British energy major BP Plc (BP) plans to resume its Libyan exploration operations, which were stalled last February due to civil unrest. The restart of operations, however, depends on security conditions.
BP has withdrawn the Force Majeure relating to its Libyan Exploration and Production Sharing Agreement (:EPSA), which was signed with the state-owned National Oil Corporation. The deal came into effect on May 15, 2012. Force Majeure exempts both parties from any obligation to accomplish commitments like drilling due to an occurrence outside one’s control.
At the time when BP plans to resume operations in Libya, its rival Royal Dutch Shell (RDS.A) is exiting operations at two blocks in the region.
The improving economic and political situation has encouraged several companies to return to Libya. However, Shell’s exit is due to poor results of an extensive seismic and drilling campaign in its licenses where further exploration is not economically feasible.
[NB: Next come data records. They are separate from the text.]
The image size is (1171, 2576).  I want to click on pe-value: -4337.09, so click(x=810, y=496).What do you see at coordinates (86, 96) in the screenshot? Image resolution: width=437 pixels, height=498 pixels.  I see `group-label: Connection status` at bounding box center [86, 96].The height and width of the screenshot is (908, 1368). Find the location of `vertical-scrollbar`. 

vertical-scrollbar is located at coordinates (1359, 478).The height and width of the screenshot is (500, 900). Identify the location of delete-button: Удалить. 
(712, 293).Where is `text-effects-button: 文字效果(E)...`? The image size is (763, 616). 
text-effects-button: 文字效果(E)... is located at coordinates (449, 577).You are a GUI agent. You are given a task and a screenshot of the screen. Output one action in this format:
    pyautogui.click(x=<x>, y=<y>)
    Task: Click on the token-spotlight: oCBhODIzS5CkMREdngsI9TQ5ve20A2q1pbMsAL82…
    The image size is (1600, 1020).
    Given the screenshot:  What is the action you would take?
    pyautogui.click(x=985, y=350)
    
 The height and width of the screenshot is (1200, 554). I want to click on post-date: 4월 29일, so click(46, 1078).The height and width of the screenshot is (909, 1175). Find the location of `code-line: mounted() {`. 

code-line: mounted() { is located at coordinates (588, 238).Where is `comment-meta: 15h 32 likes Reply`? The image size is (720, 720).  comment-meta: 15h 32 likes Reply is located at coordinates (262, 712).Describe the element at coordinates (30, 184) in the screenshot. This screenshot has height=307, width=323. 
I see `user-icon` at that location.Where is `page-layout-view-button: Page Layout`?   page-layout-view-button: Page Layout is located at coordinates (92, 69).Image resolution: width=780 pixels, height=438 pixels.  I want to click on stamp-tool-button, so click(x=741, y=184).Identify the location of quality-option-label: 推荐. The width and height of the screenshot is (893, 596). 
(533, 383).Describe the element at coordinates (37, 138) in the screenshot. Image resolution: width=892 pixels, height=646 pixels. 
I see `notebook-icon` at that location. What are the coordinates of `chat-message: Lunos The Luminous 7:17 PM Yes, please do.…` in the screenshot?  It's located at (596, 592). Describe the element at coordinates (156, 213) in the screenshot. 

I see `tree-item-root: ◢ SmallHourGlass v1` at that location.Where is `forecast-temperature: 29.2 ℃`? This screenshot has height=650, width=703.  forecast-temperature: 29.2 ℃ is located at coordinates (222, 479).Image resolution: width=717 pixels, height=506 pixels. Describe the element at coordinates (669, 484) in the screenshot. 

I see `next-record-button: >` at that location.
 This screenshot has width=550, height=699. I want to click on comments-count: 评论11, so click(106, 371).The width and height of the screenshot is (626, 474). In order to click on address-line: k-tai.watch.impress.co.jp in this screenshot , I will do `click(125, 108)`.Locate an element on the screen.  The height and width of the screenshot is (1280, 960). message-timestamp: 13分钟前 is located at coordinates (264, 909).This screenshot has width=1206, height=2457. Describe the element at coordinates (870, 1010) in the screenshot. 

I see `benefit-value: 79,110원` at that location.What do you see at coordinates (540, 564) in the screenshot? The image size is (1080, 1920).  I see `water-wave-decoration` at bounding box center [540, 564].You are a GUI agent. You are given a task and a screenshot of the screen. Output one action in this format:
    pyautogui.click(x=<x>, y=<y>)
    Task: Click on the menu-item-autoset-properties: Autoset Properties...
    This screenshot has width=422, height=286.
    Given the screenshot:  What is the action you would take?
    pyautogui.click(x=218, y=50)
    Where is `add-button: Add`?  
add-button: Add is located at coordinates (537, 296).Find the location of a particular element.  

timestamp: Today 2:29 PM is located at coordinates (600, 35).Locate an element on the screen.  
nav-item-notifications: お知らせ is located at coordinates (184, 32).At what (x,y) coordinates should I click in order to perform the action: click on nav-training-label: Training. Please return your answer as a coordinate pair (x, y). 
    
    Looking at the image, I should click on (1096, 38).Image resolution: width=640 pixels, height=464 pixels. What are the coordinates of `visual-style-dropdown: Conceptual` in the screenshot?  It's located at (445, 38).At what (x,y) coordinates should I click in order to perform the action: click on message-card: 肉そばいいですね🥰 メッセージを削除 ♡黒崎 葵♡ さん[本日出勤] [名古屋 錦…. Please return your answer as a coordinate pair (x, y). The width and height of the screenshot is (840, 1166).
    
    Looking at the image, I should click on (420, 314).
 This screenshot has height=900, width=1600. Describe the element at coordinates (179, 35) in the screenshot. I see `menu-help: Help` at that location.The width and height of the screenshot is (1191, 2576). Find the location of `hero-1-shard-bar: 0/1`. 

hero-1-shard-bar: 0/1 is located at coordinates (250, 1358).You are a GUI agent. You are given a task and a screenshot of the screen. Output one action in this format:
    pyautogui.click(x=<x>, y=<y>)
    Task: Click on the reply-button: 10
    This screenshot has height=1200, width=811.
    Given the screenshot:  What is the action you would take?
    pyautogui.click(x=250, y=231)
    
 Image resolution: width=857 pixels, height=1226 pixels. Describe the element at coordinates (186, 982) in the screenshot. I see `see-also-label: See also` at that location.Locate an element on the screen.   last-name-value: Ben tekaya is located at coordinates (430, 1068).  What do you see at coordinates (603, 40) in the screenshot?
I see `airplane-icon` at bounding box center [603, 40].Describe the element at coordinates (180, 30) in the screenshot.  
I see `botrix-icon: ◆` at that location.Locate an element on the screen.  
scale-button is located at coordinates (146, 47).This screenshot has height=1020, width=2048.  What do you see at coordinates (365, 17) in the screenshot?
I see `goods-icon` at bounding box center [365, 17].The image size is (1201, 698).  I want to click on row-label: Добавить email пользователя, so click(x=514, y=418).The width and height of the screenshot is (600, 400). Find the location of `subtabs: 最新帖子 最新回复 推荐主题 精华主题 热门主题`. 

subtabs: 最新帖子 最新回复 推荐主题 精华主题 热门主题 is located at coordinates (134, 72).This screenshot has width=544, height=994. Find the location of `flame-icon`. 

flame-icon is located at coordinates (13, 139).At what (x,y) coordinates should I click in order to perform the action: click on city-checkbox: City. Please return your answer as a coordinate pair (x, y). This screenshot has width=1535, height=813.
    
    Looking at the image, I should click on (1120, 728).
Currently, BP has no production in Libya. Since the company’s EPSA deal was sanctioned in December 2007, BP has purchased over 31,000 square kilometers of 3D seismic offshore in the Sirt basin and onshore in the Ghadames basin. Per the contract, BP is responsible for the drilling of five offshore and 12 onshore wells.
Per the OPEC oil cartel, Libya holds oil estimated at 47 billion barrels, which is world’s ninth largest reserve. Other major companies like – Eni SpA (E) and Total SA (TOT) have also commenced operations in the region.
However, in recent times, foreign companies have been reluctant to continue operations in the north African country due to tough contracts and constant insecurity. The repeated attack on oil officials also discourages companies from setting up operations in the region.